Quote from marketsurfer:
maverick,
what you are missing in your evangelical defense of trend following is trend following has a specific definition and it is that definition that is being referred to when vishnu and i speak of trend following.
trend following is buying new highs and selling new lows AND holding until a supposed risk level is hit..... the risk level even existing is debatable based on the massive drawdowns these guys experience--but none the less--- that is what is called trend following. it is buy and hold or sell and hold and HOPE for the majority of traders.
when the above method is tested on reams of equity products it severely underperforms. why would someone advocate a method that does not pass the test? the heroes of trend following fit nicely into survivorship bias--- they are/were the traders who survived and prospered while countless others failed. their evidence means nothing against the hard world of statistical reality.
surfer
Surf, I am not defending trend following. I personally do not follow it, but respect those that do. The numbers don't lie. And you are wrong about your one sided view of trend following being that you buy the highs. Most trend followers do not buy the highs, they buy the pullbacks or in the case of short positions, sell the bounces. Trend following is not the same as momentum trading and buying breakouts. You are confusing the two strategies.
And trend followers do not have "RISK" levels as you call it. They wait until the trend has been broken. In fact, their risk is quite the opposite of what you think. Their risk is not directional risk as you assume, but rather non-directional risk. In other words, their returns will suffer the most from chop, not from being wrong about the direction of the trend.

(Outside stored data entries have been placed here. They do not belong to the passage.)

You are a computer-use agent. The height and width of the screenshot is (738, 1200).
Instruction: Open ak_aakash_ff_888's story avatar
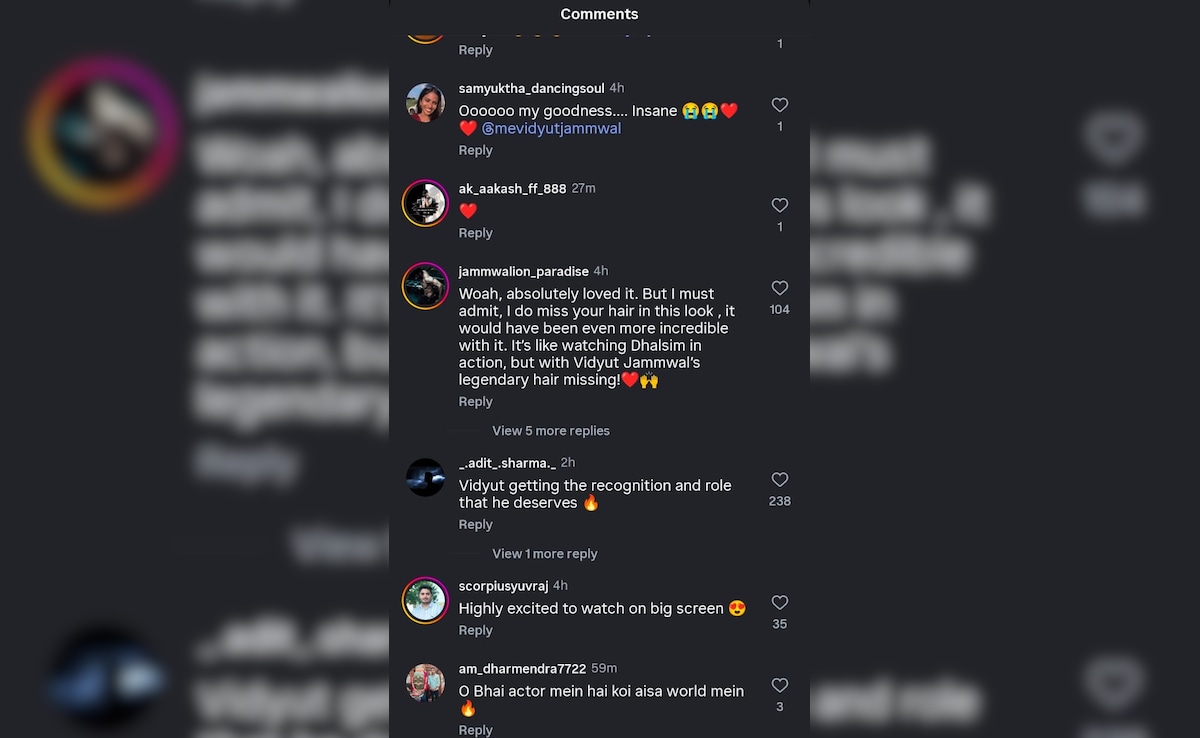pyautogui.click(x=425, y=203)
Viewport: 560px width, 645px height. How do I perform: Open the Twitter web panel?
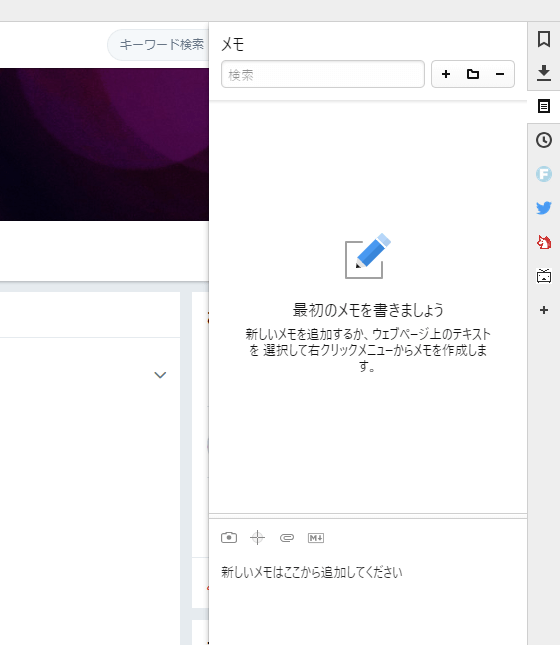click(x=544, y=208)
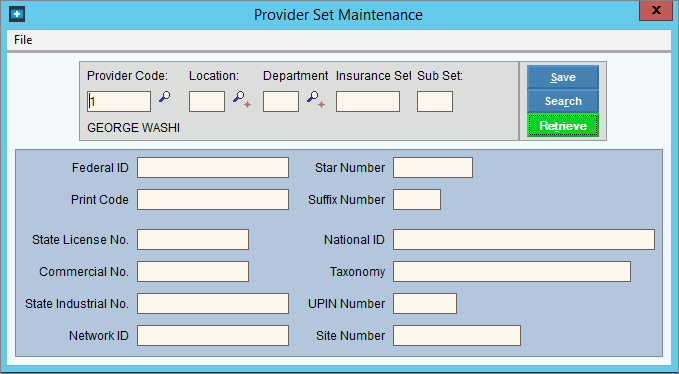
Task: Click the green Retrieve button
Action: [x=563, y=126]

And their is no "HOPE" as you call it. It's actually very mathematical. You stay long or short the trend until the trend has been broken. No emotion, no hope, no hype.
Trust me Surf, there is far more hope from long gamma and short gamma option traders then there is among trend followers. Hell, even the arbitrage players go to sleep every night hoping their deals don't fall through or hoping some statistical anomaly doesn't wipe them out. Usually all it takes is a small 100 basis pt move to completely blow up a highly leveraged arbitrage fund Surf.
And one last thing, survivorship bias applies to ALL funds, not just trend following. In fact surf, the truth is, survivorship bias has actually impacted trend followers the least and arbitrage and long/short equity funds the most. Why? Simply because there are far more of them.